Defining Novel Redox Stress Mechanisms to Inhibit KRAS-driven Pancreatic Ductal Adenocarcinoma

Project Summary Pancreatic ductal adenocarcinoma (PDAC) is a leading cause of cancer deaths with a 5-year survival rate of 12%. Over 90% of PDAC is driven by oncogenic KRAS, however inhibitors targeting KRAS have been unsuccessful in the clinic thus far. Targeting oncogenic vulnerabilities is a key alternative approach. Oncogenic

RAS-generated reactive oxygen species (ROS) drives tumor progression through hyperactivation of proliferative, anti-apoptotic, and metastatic pathways. However, ROS can also trigger tumor suppressive outcomes through cellular damage. The nucleotide pool-cleansing 8-oxo-dGTPase MutT Homolog 1 (MTH1) is a critical redox

protective adaptation in RAS-driven tumor cells to overcome tumor-inhibitory ROS mediated consequences.
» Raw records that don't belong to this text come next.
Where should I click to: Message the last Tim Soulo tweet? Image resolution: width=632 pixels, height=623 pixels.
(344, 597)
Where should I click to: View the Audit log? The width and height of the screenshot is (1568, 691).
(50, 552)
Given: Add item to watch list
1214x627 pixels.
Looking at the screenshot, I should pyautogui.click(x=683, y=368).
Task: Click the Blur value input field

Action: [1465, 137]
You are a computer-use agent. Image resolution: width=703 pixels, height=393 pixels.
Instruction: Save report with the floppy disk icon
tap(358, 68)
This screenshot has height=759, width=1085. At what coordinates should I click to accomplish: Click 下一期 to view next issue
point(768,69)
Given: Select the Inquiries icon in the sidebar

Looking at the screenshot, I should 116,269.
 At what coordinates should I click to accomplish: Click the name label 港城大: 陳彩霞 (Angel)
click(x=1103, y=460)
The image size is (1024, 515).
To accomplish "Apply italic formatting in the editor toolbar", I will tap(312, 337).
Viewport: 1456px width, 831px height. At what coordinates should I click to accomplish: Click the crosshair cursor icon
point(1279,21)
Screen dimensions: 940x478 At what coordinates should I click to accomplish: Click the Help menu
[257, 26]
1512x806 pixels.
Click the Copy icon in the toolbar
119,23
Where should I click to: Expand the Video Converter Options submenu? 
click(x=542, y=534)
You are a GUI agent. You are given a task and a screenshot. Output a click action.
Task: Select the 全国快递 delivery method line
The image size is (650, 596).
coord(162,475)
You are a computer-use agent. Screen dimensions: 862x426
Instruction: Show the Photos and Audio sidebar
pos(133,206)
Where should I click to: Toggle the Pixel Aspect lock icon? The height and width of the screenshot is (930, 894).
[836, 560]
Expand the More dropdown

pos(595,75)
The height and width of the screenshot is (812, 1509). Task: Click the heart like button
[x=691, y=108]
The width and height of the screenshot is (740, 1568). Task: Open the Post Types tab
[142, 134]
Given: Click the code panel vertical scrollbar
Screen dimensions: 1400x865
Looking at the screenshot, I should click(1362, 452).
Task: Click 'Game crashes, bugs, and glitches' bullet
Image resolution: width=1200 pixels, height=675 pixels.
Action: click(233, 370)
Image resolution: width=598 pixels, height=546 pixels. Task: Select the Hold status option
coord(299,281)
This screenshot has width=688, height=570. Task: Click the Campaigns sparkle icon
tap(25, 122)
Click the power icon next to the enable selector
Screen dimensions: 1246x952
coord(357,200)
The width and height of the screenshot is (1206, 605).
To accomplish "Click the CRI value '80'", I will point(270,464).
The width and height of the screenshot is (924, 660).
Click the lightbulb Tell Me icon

MTH1 has been shown to prevent oncogene-induced oxidative stress and damage, and maintain high KRAS oncoprotein expression, associated ROS-driven oncogenic signaling, and tumorigenicity in lung cancer. Given

the importance of MTH1 in KRAS oncogenic biology and the fact that over 90% of PDAC is driven by oncogenic KRAS, I propose that MTH1 is similarly important in PDAC. In support of this idea, TCGA analysis revealed MTH1 expression is significantly higher in tumor tissue compared to normal tissue, and high MTH1 significantly

correlates with poor disease-free survival. The Rai lab reported 8-oxodGTPase activity is significantly elevated in patient PDAC tumor vs. normal tissue. Preliminary data show MTH1 loss reduces tumor burden in a subset of PKT cohorts, with lower burden associated with both reduced intratumoral EGFR expression and in cytokines

associated with an immunosuppressive tumor microenvironment (TME). When MTH1 is depleted via shRNA in PDAC cell lines, there is a significant decrease in proliferation associated with decreased total EGFR. Analysis of human PDAC tumor data through TIMER 2.0 shows intratumoral MTH1 expression significantly correlates

with infiltration of myeloid derived suppressor cells (MDSCs), suggesting high MTH1 expression supports and/or creates the immunosuppressive TME that make PDAC so difficult to treat. Therefor I hypothesize MTH1 is important for PDAC tumorigenesis through both tumor cell-intrinsic as well as previously-unappreciated

extrinsic mechanisms. To test this hypothesis, I will use our novel PKT mouse models with systemic and pancreas-specific MTH1 loss. Experiments proposed in Aim 1 will assess how systemic vs pancreas-specific MTH1 loss affects in vivo KRAS tumorigenesis; Aim 2 will independently ascertain how MTH1 regulates KRAS-

driven transformation and PDAC chemoresistance. Upon completion of these studies, we will establish novel mechanisms by which MTH1 regulates tumorigenesis thus filling a gap in the field regarding the link between MTH1 and KRAS in PDAC. Lastly, these aims have the potential to validate MTH1 as an alternative to targeting

oncogenic KRAS in PDAC patients which has been unsuccessful to date.